◆ **Extract**:
Felix provides string like literals with several roles:

  • strings
  • C strings
  • arbitrary identifiers
  • formatting functions
  • interpolation strings

Short Literal

A basic string literal consists of a quote , some text excluding a quote, and a terminating quote, all on one line, or, a double quote , some text excluding a double quote, and a terminating double quote, all on one line. The text consists of UTF-8 encoded Unicode and should not contain any code points below space (0-0x1F). The system does not check the validity of the UTF-8 encoding or code points represented.

String literals have type string in Felix and represented by C++ ::basic_string<char>.

Long Literal

A long literal consist of three quotes ‘’’, some text which may include the end of a line, does not contain three quotes, and is terminated by three quotes, or, three double quotes “””, some text excluding three double quotes, which may span multiple lines, terminated by three double quotes. The system does not check the validity of the UTF-8 encoding or code points represented. Long literals are sometimes called triple quoted strings.

Escape Codes

Short and long literals may include escape codes. Although most of the literal text is processed as written, escape codes are translated to other sequences of bytes. An escape code consists of a slosh ‘` character and some following characters.

C Escapes

Numeric Escapes

Numeric escapes start with d, o, or x followed by digits in decimal, octal, or hex radices respectively. Hex letters can be upper or lower case. The escape is terminated by either a non-radix character, or the maximum number allowed digits: 3,3 and 2 respectively.

Unicode Escapes

A unicode escape is u and exactly 4 hex digits or U and exactly 8 hex digits. The hex encoding is translated to an integer and then the escape is replaced by the UTF-8 representation of that code point. Felix uses a full UTF-8 encoding so up to 2^32 values of 1 to 5 bytes may be generated.

◆ **Dataset excerpts**:
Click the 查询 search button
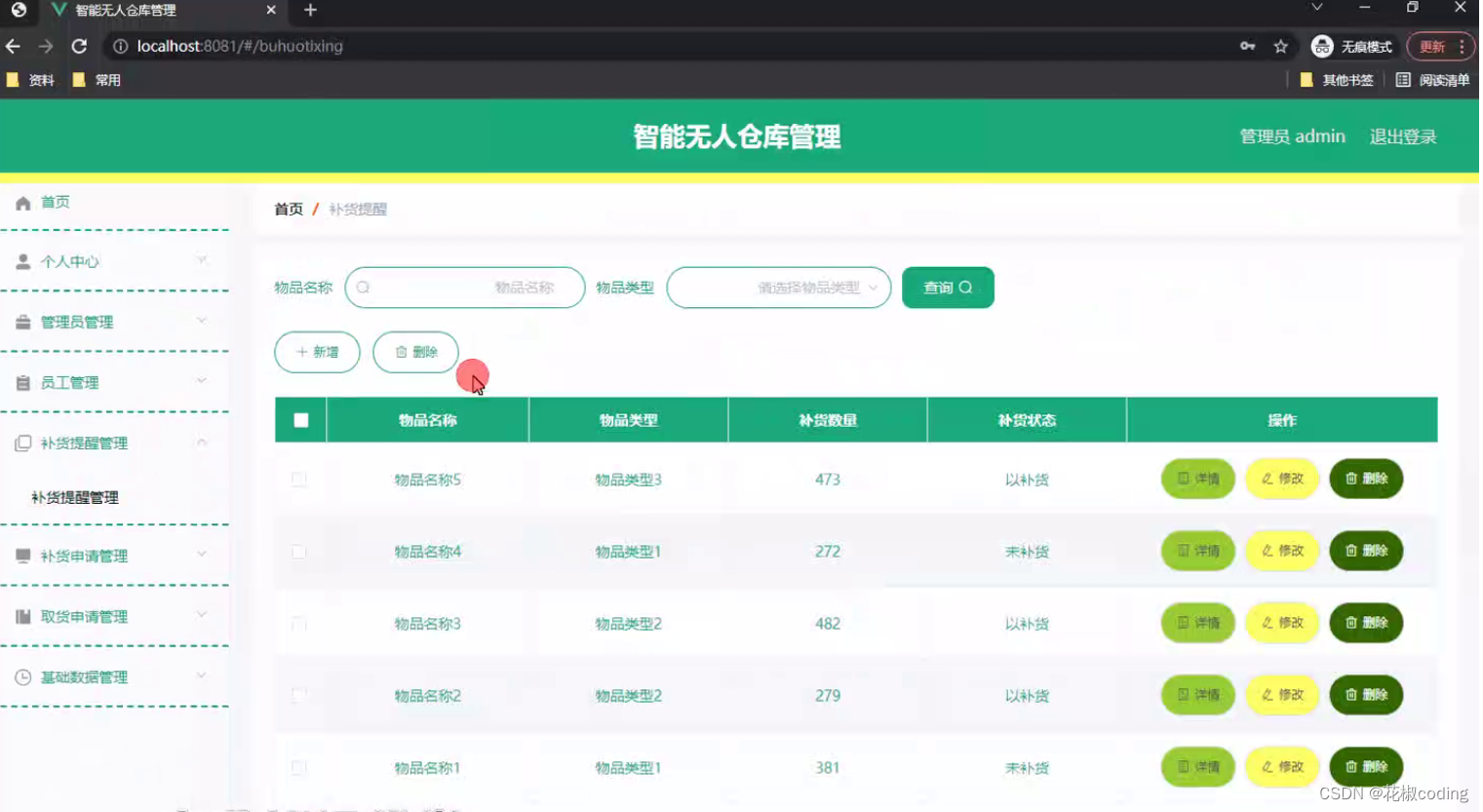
* * *
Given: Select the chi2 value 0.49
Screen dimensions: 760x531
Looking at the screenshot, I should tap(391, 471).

◆ **What you need to do**:
**1)** Answer each of these questions about the text on Felix string literals:
(a) Which C++ type represents Felix string literals?
(b) What other name is sometimes used for long literals?
(c) How many hex digits must follow U in a unicode escape?
**2)** Continue the text on Felix string literals, starting after its final sentence.

◆ **Responses in order**:
**1)**
(a) ::basic_string<char>
(b) Triple quoted strings
(c) Exactly 8

**2)**
Raw Strings

A short or long string literal using double quote delimiters may be prefixed by r or R indicating a raw string, in which escape codes are not recognised. Note the prefix cannot be used for single quoted strings because single quotes are allowed in identifiers.

Raw strings are mainly used for regular expression strings because regular expression encodings contain a lot of special characters, particularly sloshes: without raw strings each slosh would have to be encoded as two sloshes. They’re also useful on Windows where slosh is a path separator.

C strings

A string of type cstring which is represented by an array of characters in C (that is, a pointer to a char) can be created by prefixing a string literal with c.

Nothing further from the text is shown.